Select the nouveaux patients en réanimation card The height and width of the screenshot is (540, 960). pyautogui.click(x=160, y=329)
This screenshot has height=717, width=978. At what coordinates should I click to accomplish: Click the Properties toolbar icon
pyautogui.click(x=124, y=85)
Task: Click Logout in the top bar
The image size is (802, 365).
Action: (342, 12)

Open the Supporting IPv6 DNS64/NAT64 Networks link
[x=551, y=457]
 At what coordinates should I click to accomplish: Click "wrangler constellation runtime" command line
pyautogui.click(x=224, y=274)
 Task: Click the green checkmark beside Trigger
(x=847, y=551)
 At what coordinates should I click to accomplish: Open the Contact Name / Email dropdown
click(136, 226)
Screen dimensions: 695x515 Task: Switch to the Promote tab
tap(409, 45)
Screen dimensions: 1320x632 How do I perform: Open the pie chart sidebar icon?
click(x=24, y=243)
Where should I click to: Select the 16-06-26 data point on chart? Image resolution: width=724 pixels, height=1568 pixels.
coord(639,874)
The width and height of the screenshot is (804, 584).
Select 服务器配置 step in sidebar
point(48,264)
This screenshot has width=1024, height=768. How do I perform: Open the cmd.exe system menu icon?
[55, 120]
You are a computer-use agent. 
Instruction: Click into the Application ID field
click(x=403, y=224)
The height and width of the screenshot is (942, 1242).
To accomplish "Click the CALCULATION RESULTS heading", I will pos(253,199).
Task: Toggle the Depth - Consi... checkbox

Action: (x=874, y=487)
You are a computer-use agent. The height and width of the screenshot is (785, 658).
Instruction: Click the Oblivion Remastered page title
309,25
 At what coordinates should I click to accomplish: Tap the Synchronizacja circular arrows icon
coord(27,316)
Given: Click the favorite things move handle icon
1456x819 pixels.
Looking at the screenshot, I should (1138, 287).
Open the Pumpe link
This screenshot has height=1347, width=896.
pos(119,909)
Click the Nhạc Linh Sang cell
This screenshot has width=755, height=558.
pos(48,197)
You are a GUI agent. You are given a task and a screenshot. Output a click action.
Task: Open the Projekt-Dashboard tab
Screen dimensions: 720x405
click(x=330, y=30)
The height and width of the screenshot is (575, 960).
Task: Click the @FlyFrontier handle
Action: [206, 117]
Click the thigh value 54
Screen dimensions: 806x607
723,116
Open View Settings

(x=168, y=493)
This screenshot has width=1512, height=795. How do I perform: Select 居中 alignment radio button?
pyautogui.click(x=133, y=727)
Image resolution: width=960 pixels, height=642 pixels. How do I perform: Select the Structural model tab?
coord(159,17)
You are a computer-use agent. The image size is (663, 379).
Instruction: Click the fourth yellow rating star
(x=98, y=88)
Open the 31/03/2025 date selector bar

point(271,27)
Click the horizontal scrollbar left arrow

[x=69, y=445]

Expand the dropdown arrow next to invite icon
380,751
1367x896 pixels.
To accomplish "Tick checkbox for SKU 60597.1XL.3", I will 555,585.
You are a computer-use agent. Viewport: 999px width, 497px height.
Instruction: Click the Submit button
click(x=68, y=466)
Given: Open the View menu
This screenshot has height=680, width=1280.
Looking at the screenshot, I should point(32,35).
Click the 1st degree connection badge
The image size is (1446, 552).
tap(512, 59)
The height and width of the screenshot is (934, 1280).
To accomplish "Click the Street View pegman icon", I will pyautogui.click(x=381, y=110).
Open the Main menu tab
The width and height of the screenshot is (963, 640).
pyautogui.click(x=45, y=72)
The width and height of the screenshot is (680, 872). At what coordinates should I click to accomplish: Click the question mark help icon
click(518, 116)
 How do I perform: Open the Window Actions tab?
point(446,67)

○ ○ ○

What the task requires: Extract the full set of entries word for word.

Reply:
Select the nouveaux patients en réanimation card The height and width of the screenshot is (540, 960). pyautogui.click(x=160, y=329)
This screenshot has height=717, width=978. At what coordinates should I click to accomplish: Click the Properties toolbar icon
pyautogui.click(x=124, y=85)
Task: Click Logout in the top bar
The image size is (802, 365).
Action: (342, 12)

Open the Supporting IPv6 DNS64/NAT64 Networks link
[x=551, y=457]
 At what coordinates should I click to accomplish: Click "wrangler constellation runtime" command line
pyautogui.click(x=224, y=274)
 Task: Click the green checkmark beside Trigger
(x=847, y=551)
 At what coordinates should I click to accomplish: Open the Contact Name / Email dropdown
click(136, 226)
Screen dimensions: 695x515 Task: Switch to the Promote tab
tap(409, 45)
Screen dimensions: 1320x632 How do I perform: Open the pie chart sidebar icon?
click(x=24, y=243)
Where should I click to: Select the 16-06-26 data point on chart? Image resolution: width=724 pixels, height=1568 pixels.
coord(639,874)
The width and height of the screenshot is (804, 584).
Select 服务器配置 step in sidebar
point(48,264)
This screenshot has width=1024, height=768. How do I perform: Open the cmd.exe system menu icon?
[55, 120]
You are a computer-use agent. 
Instruction: Click into the Application ID field
click(x=403, y=224)
The height and width of the screenshot is (942, 1242).
To accomplish "Click the CALCULATION RESULTS heading", I will pos(253,199).
Task: Toggle the Depth - Consi... checkbox

Action: (x=874, y=487)
You are a computer-use agent. The height and width of the screenshot is (785, 658).
Instruction: Click the Oblivion Remastered page title
309,25
 At what coordinates should I click to accomplish: Tap the Synchronizacja circular arrows icon
coord(27,316)
Given: Click the favorite things move handle icon
1456x819 pixels.
Looking at the screenshot, I should (1138, 287).
Open the Pumpe link
This screenshot has height=1347, width=896.
pos(119,909)
Click the Nhạc Linh Sang cell
This screenshot has width=755, height=558.
pos(48,197)
You are a GUI agent. You are given a task and a screenshot. Output a click action.
Task: Open the Projekt-Dashboard tab
Screen dimensions: 720x405
click(x=330, y=30)
The height and width of the screenshot is (575, 960).
Task: Click the @FlyFrontier handle
Action: [206, 117]
Click the thigh value 54
Screen dimensions: 806x607
723,116
Open View Settings

(x=168, y=493)
This screenshot has width=1512, height=795. How do I perform: Select 居中 alignment radio button?
pyautogui.click(x=133, y=727)
Image resolution: width=960 pixels, height=642 pixels. How do I perform: Select the Structural model tab?
coord(159,17)
You are a computer-use agent. The image size is (663, 379).
Instruction: Click the fourth yellow rating star
(x=98, y=88)
Open the 31/03/2025 date selector bar

point(271,27)
Click the horizontal scrollbar left arrow

[x=69, y=445]

Expand the dropdown arrow next to invite icon
380,751
1367x896 pixels.
To accomplish "Tick checkbox for SKU 60597.1XL.3", I will 555,585.
You are a computer-use agent. Viewport: 999px width, 497px height.
Instruction: Click the Submit button
click(x=68, y=466)
Given: Open the View menu
This screenshot has height=680, width=1280.
Looking at the screenshot, I should point(32,35).
Click the 1st degree connection badge
The image size is (1446, 552).
tap(512, 59)
The height and width of the screenshot is (934, 1280).
To accomplish "Click the Street View pegman icon", I will pyautogui.click(x=381, y=110).
Open the Main menu tab
The width and height of the screenshot is (963, 640).
pyautogui.click(x=45, y=72)
The width and height of the screenshot is (680, 872). At what coordinates should I click to accomplish: Click the question mark help icon
click(518, 116)
 How do I perform: Open the Window Actions tab?
point(446,67)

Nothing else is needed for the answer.